Assignment
For the listing below, return the line containing "This screenshot has height=380, width=393.", the line containing "Click the zx131313的文件分享", and all lines in between, exactly as written and nothing else.
Extracted information Block Start
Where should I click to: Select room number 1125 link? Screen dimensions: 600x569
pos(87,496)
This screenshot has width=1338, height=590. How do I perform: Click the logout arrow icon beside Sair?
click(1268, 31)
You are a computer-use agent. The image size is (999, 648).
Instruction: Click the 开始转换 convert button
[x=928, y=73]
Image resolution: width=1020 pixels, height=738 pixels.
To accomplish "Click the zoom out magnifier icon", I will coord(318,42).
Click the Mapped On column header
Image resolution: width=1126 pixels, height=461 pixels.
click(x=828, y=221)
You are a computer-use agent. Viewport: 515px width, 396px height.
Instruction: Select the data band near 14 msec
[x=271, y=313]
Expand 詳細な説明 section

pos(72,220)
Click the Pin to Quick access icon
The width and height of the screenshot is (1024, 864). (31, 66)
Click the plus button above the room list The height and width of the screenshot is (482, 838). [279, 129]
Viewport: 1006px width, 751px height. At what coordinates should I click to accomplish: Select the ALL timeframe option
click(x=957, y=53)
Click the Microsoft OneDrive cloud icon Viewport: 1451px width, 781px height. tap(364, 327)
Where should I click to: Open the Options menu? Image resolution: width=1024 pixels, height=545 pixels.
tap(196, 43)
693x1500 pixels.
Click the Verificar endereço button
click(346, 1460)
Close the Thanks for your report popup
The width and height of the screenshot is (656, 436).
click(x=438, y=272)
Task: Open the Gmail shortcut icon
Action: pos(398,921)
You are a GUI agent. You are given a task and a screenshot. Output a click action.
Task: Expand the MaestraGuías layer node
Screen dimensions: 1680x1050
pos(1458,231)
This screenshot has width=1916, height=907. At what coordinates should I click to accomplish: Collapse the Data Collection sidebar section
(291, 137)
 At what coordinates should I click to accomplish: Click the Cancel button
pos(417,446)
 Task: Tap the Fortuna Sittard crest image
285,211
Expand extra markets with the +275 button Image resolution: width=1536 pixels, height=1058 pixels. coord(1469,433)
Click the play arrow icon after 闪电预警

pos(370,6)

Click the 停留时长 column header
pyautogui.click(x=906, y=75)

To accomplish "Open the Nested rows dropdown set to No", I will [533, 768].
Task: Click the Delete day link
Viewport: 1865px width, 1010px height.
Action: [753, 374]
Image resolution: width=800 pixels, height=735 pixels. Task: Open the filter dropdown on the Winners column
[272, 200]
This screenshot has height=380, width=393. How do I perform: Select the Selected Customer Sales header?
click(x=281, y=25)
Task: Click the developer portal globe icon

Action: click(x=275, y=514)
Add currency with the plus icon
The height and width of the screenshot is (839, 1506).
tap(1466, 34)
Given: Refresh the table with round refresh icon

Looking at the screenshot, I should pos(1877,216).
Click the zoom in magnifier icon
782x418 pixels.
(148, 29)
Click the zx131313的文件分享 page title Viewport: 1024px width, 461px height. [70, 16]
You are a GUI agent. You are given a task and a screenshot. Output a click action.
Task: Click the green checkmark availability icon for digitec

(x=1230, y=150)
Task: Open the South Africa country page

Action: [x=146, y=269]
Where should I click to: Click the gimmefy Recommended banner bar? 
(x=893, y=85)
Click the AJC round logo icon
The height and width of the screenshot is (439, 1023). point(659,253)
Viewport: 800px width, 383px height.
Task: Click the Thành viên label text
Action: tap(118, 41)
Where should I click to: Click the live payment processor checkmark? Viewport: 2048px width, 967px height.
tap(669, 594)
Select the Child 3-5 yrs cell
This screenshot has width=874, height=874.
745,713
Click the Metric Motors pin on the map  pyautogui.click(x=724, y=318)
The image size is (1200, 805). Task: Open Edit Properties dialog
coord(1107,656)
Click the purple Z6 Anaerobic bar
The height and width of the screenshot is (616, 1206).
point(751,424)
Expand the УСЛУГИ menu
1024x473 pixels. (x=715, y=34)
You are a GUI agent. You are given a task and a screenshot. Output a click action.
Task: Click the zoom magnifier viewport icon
Extracted information Block End
Written answer
This screenshot has height=380, width=393. How do I perform: Select the Selected Customer Sales header?
click(x=281, y=25)
Task: Click the developer portal globe icon

Action: click(x=275, y=514)
Add currency with the plus icon
The height and width of the screenshot is (839, 1506).
tap(1466, 34)
Given: Refresh the table with round refresh icon

Looking at the screenshot, I should pos(1877,216).
Click the zoom in magnifier icon
782x418 pixels.
(148, 29)
Click the zx131313的文件分享 page title Viewport: 1024px width, 461px height. [70, 16]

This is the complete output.